● ЗАДАНИЯ
a. Изложите в двух предложениях суть отрывка о юдофобии русских писателей.
b. Повторите слово в слово фрагмент отрывка о юдофобии русских писателей между словами «Соркин ошибся. Через» и «это русская интеллигенция.», включая их.
c. Подхватите отрывок о юдофобии русских писателей и продолжите его с последней приведенной фразы.

Соркин ошибся. Через некоторое время в 'Отечественных записках' появилась июльская сатира Щедрина о вампирах самобытных и инородных. Сатира эта произвела сильное впечатление. Соркин торжествовал…40 «Что прикажете делать! – восклицал в 1876 г. упомянутый аноним в 'Одесском вестнике'. – Крупные писатели русские заражены… юдофобией. Тургенев еще в юности написал рассказ 'Жид', где вывел отца, продающего офицеру свою дочь.
Некрасов в последней своей поэме ('Современная песня'. – С. Д.) написал еврейскую песню, где проводит самые нелестные для евреев мысли. Щедрин также не может встретиться с евреем, чтобы не щелкнуть его… И это русская интеллигенция.
Это люди, которых нельзя упрекнуть в злостном пристрастии или глупых предрассудках… У Достоевского, наконец, это юдофобия доходит почти до мании»41.

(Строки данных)
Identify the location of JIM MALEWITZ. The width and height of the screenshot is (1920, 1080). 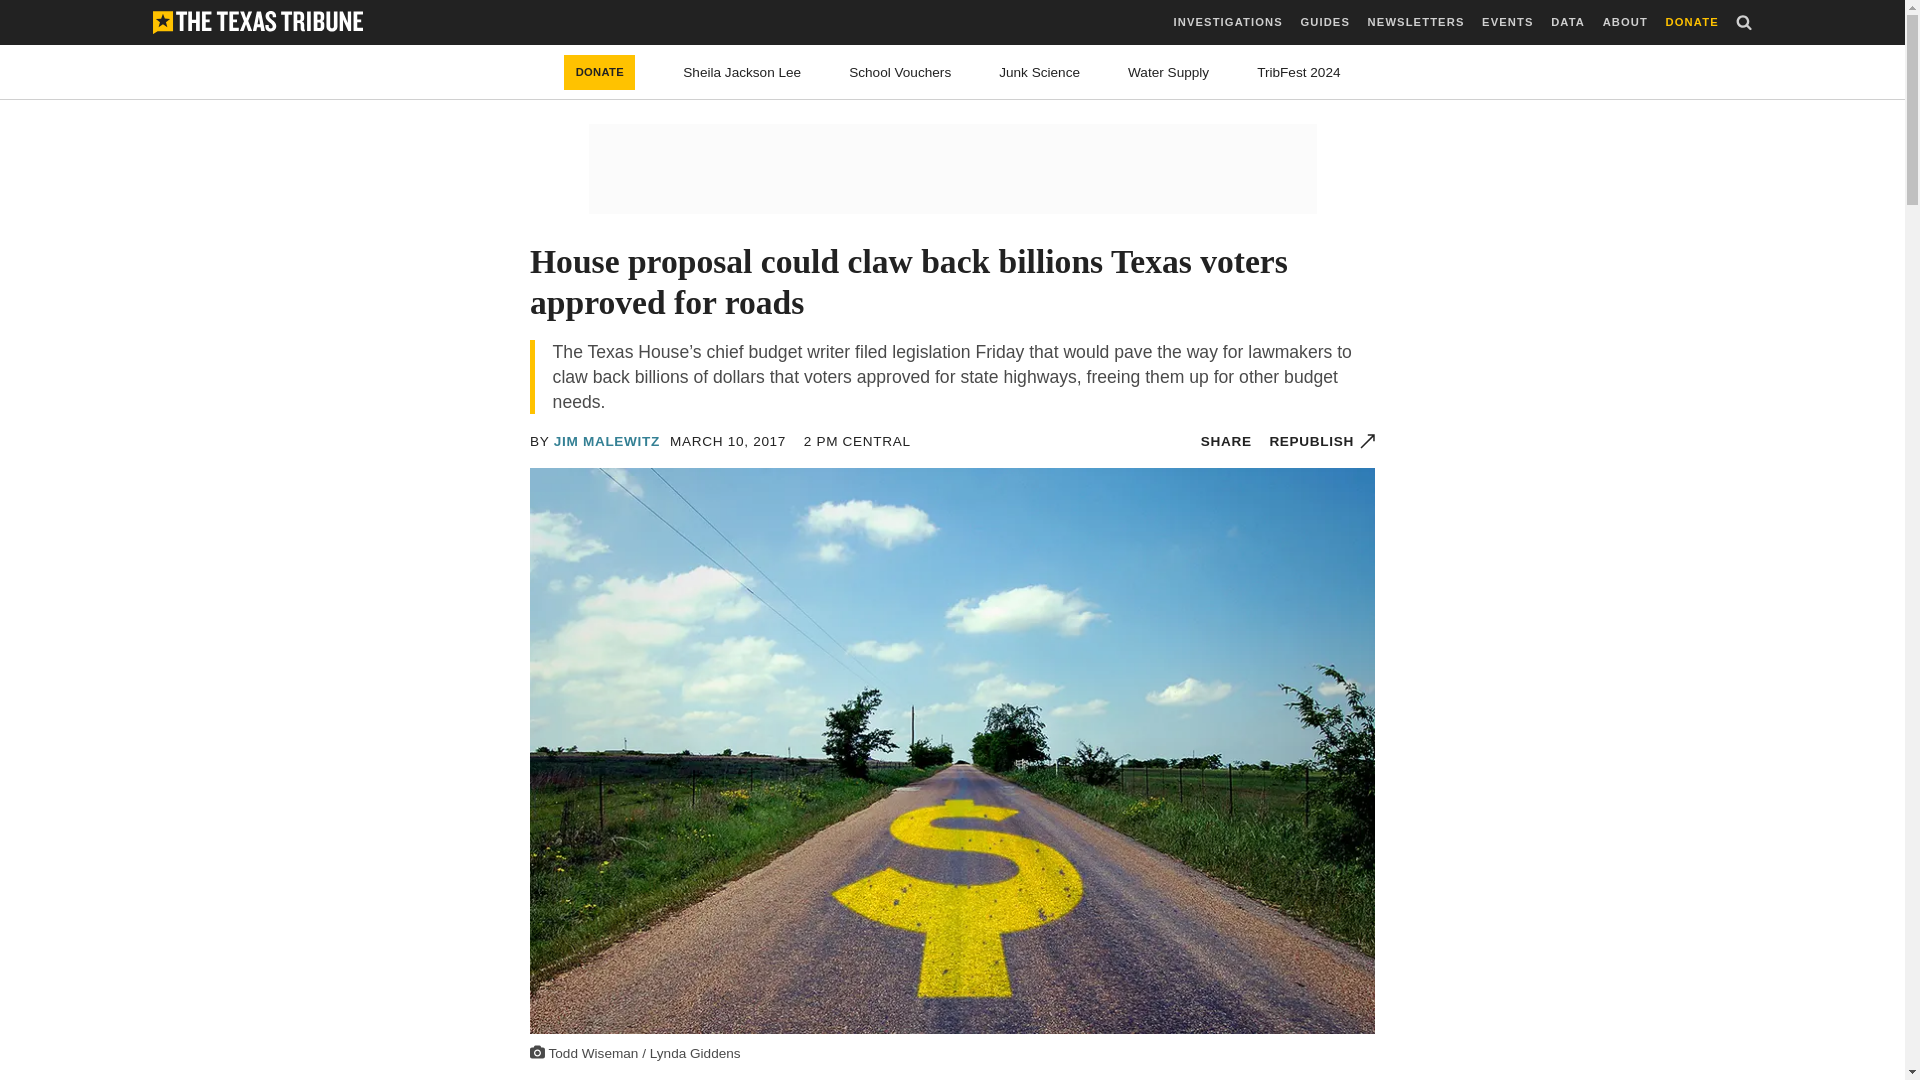
(607, 442).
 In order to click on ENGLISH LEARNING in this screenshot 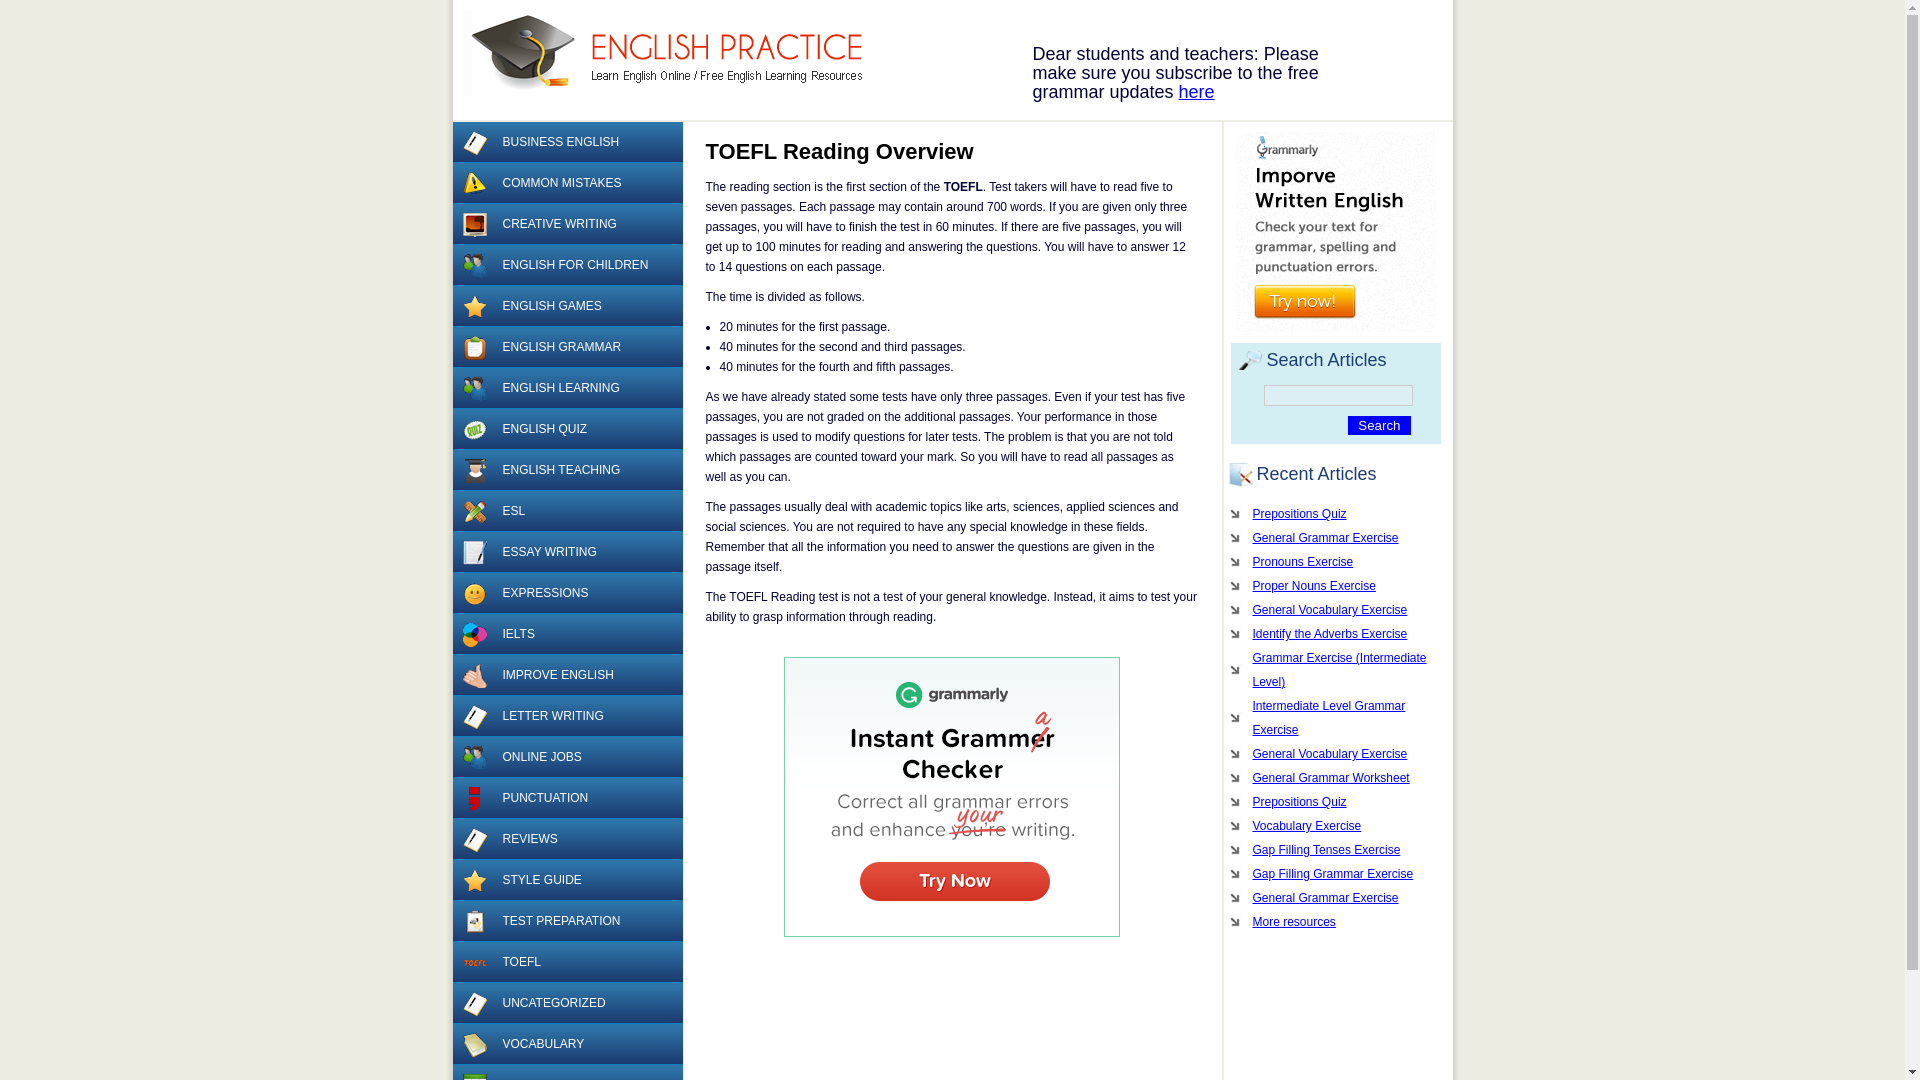, I will do `click(566, 388)`.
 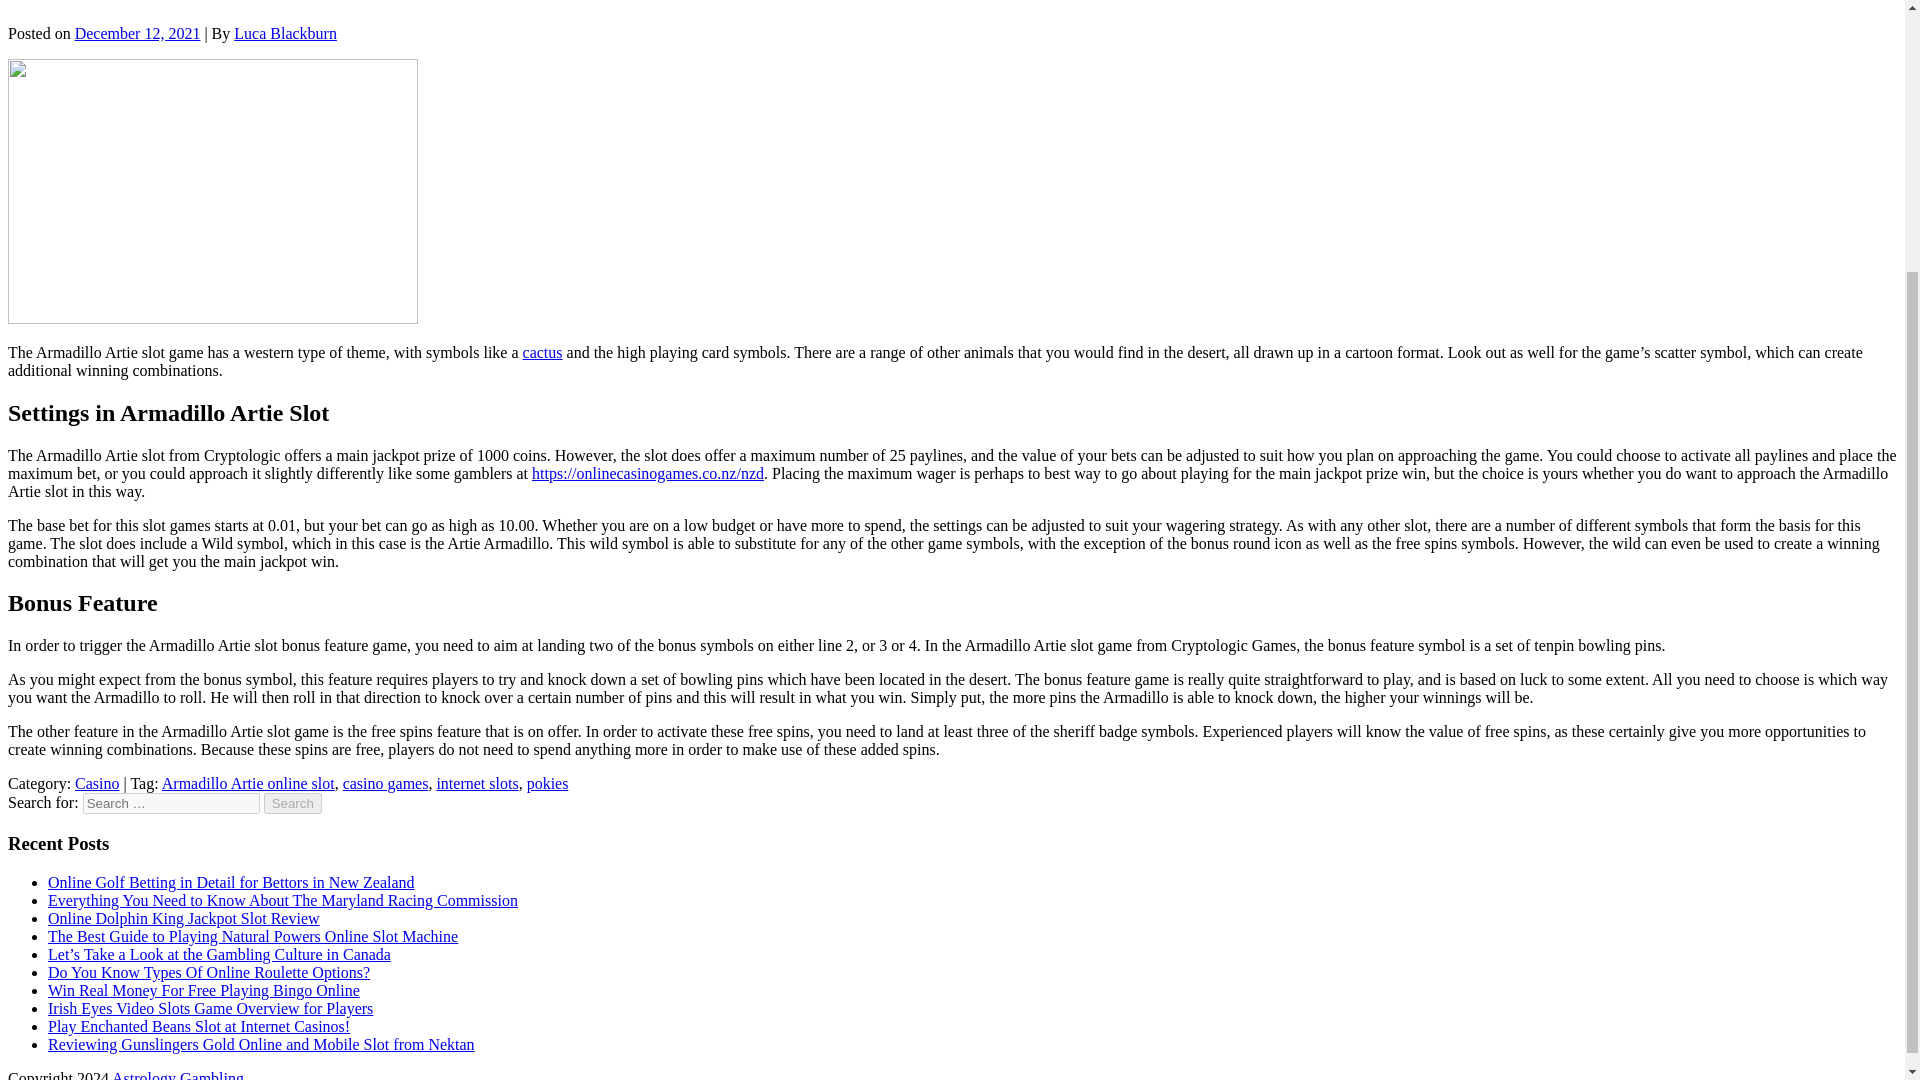 What do you see at coordinates (253, 936) in the screenshot?
I see `The Best Guide to Playing Natural Powers Online Slot Machine` at bounding box center [253, 936].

● ОТВЕТЫ
a. В «Отечественных записках» появилась июльская сатира Щедрина о вампирах самобытных и инородных, которая произвела сильное впечатление. Аноним в «Одесском вестнике» в 1876 г. сетовал, что крупные русские писатели, в том числе Тургенев, Некрасов и Щедрин, заражены юдофобией, а у Достоевского она доходит почти до мании.

b.
Соркин ошибся. Через некоторое время в 'Отечественных записках' появилась июльская сатира Щедрина о вампирах самобытных и инородных. Сатира эта произвела сильное впечатление. Соркин торжествовал…40 «Что прикажете делать! – восклицал в 1876 г. упомянутый аноним в 'Одесском вестнике'. – Крупные писатели русские заражены… юдофобией. Тургенев еще в юности написал рассказ 'Жид', где вывел отца, продающего офицеру свою дочь.
Некрасов в последней своей поэме ('Современная песня'. – С. Д.) написал еврейскую песню, где проводит самые нелестные для евреев мысли. Щедрин также не может встретиться с евреем, чтобы не щелкнуть его… И это русская интеллигенция.

c.
Первое открытое письмо непосредственно главному редактору 'Отечественных записок' Н.А. Некрасову после первого погрома 1871 г. в Одессе было опубликовано в 'Вестнике русских евреев' в 1872 г. (в то время еще тлели надежды евреев на равноправие) и подписано неким юристом М. Хволосом. Думаю, что публикация 'вынудила' десять лет спустя Салтыкова-Щедрина внять просьбе Соркина. Письмо Хволоса очень пространное, поэтому привожу его с купюрами:
М.Г. Николай Алексеевич!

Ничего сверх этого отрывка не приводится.